**WORK TO DO:** Print the rows from the line containing "Where should I" through the line containing "pyautogui.click(x=340, y=641)", both included, omitting the pictures.

**SUPPLIED MATERIAL:**
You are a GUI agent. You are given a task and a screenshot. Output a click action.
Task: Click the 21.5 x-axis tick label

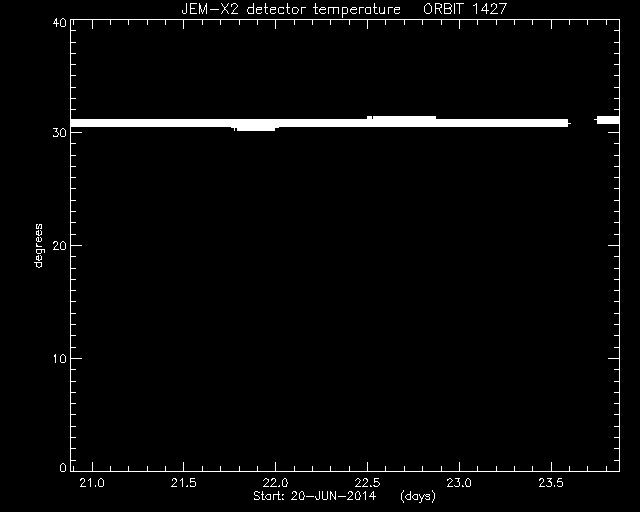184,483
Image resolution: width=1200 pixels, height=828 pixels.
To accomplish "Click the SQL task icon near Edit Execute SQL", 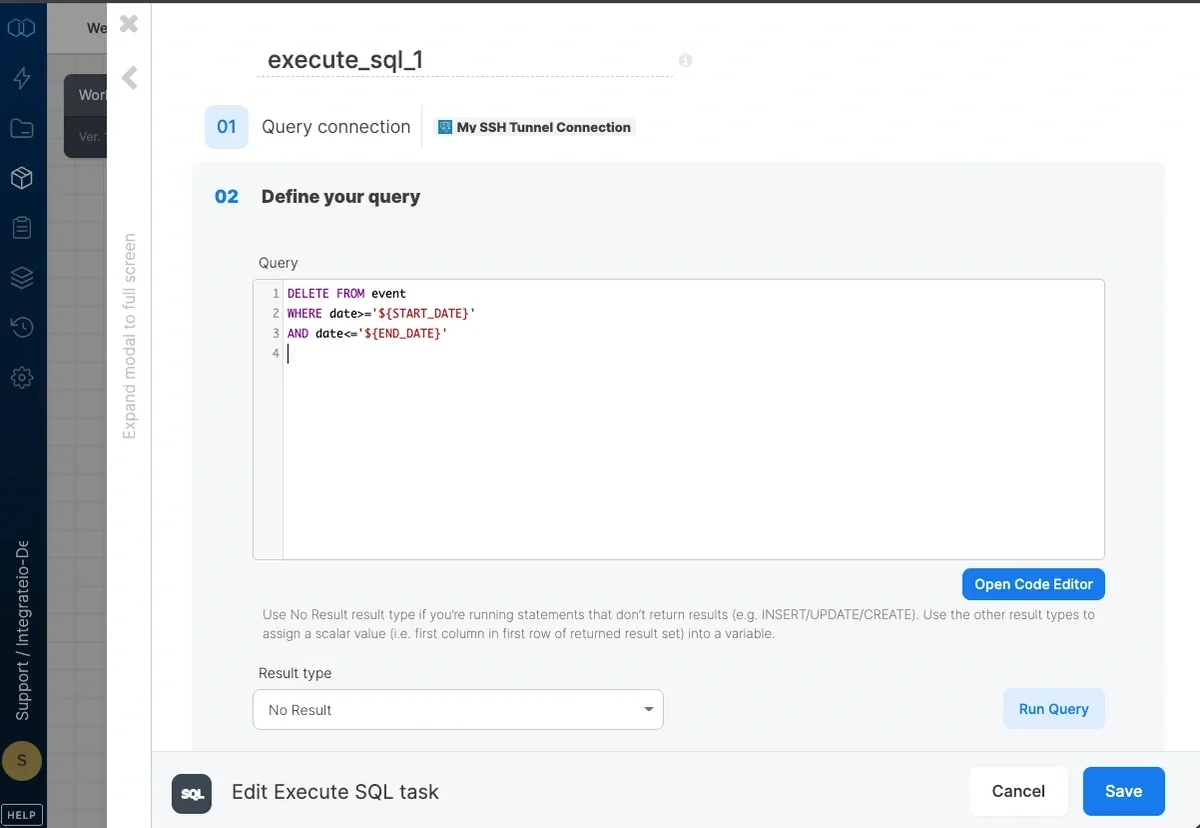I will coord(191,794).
...
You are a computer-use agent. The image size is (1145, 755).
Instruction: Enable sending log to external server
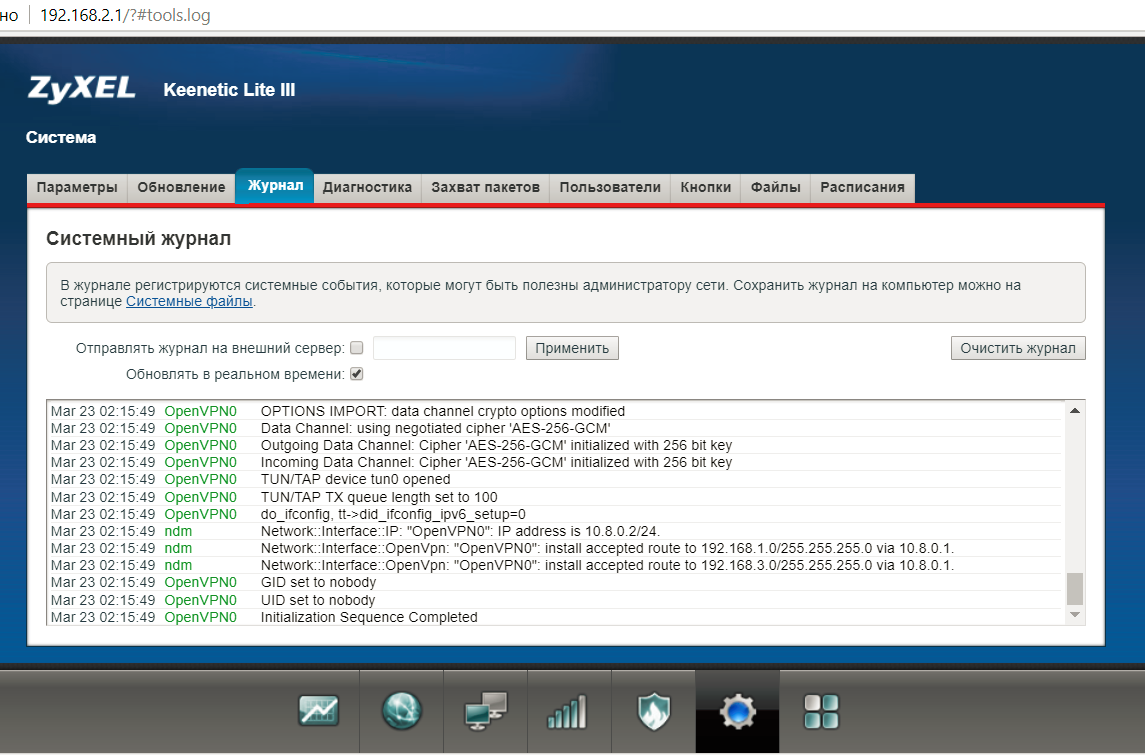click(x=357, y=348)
--
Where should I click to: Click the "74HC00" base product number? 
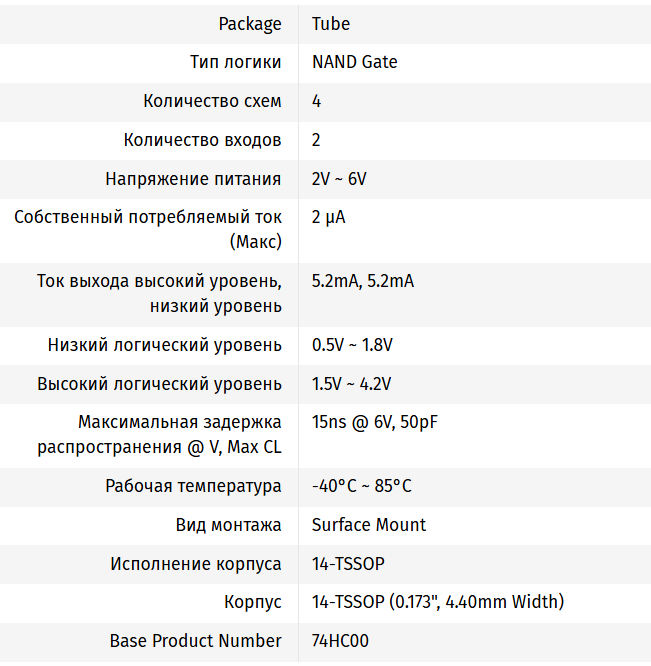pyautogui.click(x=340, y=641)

**CORRECT OUTPUT:**
Where should I click to: Click the "74HC00" base product number? 
pyautogui.click(x=340, y=641)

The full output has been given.